- Aufgabenstellung
Wandle die Zeilen ab der Zeile mit "At what coordinates should I click to accomplish: Expand" bis einschließlich der Zeile mit "will [x=1255, y=81]." in eine nummerierte Liste um. Leerzeilen lässt du dabei weg.

- Datengrundlage
==*==

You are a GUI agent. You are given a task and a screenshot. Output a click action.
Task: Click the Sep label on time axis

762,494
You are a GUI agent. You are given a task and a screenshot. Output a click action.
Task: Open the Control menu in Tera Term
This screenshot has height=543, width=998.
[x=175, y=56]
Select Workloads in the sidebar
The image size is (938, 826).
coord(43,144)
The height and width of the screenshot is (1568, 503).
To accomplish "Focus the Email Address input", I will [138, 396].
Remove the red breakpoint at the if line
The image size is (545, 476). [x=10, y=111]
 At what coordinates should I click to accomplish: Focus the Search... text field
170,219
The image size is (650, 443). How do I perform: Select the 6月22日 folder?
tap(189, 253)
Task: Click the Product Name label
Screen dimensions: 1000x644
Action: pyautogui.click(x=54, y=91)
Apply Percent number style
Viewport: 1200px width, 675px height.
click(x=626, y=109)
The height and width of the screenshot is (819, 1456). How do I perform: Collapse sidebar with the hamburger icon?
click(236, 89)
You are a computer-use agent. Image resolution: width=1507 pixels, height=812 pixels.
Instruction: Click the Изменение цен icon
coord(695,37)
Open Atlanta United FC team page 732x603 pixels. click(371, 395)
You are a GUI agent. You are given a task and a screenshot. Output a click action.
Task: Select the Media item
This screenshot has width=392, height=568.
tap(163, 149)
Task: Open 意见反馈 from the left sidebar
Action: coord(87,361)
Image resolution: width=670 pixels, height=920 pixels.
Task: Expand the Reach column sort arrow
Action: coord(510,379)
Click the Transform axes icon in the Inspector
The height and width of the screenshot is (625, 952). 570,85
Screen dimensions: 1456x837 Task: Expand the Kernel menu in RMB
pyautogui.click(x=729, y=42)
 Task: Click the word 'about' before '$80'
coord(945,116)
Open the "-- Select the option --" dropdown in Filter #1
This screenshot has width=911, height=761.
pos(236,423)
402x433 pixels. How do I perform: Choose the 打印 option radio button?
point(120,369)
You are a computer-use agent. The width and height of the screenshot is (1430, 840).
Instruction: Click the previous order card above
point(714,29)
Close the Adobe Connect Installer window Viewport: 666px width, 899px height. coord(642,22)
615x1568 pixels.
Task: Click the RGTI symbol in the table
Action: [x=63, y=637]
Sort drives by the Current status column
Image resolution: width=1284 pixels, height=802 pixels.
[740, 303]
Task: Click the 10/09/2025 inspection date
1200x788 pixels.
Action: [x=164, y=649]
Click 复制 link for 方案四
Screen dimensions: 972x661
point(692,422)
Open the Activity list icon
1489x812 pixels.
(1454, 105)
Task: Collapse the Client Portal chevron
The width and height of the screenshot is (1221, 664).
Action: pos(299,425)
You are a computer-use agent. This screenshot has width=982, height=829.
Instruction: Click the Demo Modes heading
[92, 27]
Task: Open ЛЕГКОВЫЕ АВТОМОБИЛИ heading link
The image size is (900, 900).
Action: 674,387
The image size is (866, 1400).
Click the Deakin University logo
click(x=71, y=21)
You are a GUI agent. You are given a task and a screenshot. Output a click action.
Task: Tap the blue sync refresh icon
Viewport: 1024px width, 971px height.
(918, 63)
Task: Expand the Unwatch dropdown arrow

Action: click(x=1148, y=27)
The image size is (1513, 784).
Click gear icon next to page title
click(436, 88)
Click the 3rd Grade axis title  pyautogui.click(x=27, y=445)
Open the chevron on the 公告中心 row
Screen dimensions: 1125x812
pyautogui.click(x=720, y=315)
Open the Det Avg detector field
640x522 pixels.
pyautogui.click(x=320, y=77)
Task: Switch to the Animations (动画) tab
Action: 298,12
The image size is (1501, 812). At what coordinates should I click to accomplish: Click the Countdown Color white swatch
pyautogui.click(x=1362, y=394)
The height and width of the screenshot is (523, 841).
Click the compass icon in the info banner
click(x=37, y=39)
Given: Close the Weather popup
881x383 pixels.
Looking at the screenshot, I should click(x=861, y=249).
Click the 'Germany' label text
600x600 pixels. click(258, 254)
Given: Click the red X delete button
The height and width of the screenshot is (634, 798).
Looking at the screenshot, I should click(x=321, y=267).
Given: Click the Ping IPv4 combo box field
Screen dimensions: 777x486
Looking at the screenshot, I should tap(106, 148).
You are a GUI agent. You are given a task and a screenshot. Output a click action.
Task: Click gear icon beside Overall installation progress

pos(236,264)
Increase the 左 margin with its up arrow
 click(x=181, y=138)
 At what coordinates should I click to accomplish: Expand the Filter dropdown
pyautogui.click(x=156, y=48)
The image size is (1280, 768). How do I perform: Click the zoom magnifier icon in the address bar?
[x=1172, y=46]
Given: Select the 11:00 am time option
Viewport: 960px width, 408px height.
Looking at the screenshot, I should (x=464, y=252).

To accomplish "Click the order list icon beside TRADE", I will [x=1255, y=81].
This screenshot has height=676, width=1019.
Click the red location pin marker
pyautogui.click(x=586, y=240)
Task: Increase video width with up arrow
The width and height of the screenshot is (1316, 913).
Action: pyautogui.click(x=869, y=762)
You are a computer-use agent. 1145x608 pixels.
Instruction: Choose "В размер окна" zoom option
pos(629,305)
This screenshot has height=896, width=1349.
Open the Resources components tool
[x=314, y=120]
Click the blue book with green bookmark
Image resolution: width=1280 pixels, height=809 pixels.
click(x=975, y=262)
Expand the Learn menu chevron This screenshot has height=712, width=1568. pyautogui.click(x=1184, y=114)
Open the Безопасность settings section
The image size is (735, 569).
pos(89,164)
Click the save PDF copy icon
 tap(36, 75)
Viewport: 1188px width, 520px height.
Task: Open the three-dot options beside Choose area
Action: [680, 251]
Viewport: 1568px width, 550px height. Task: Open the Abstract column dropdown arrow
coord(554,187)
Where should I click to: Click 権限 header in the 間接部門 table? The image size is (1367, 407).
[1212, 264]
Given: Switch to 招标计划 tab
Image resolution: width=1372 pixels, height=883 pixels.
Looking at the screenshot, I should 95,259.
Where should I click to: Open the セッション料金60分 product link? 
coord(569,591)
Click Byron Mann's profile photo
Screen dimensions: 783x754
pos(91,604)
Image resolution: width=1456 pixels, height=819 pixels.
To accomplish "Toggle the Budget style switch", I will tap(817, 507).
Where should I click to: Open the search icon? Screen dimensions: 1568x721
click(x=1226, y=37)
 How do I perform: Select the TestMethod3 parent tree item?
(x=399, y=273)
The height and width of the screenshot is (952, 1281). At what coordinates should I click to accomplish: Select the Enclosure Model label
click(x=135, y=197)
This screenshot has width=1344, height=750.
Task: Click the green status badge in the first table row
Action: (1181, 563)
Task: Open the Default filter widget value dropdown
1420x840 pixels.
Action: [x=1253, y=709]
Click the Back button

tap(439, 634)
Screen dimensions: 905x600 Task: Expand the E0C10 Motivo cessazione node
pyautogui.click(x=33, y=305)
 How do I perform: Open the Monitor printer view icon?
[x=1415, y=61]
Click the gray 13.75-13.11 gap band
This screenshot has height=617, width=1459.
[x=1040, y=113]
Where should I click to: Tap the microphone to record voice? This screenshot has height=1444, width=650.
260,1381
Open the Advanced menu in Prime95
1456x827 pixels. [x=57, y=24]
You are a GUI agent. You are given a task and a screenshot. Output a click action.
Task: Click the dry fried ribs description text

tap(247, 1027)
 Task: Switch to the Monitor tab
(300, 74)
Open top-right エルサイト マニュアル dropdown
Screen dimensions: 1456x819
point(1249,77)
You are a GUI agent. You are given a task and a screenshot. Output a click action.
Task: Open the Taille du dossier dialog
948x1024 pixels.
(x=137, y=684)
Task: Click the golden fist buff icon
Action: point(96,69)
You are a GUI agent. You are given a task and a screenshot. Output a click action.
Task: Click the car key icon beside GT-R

==*==

- Lösung
1.  At what coordinates should I click to accomplish: Expand the Filter dropdown
2. pyautogui.click(x=156, y=48)
3. The image size is (1280, 768). How do I perform: Click the zoom magnifier icon in the address bar?
4. [x=1172, y=46]
5. Given: Select the 11:00 am time option
6. Viewport: 960px width, 408px height.
7. Looking at the screenshot, I should (x=464, y=252).
8. To accomplish "Click the order list icon beside TRADE", I will [x=1255, y=81].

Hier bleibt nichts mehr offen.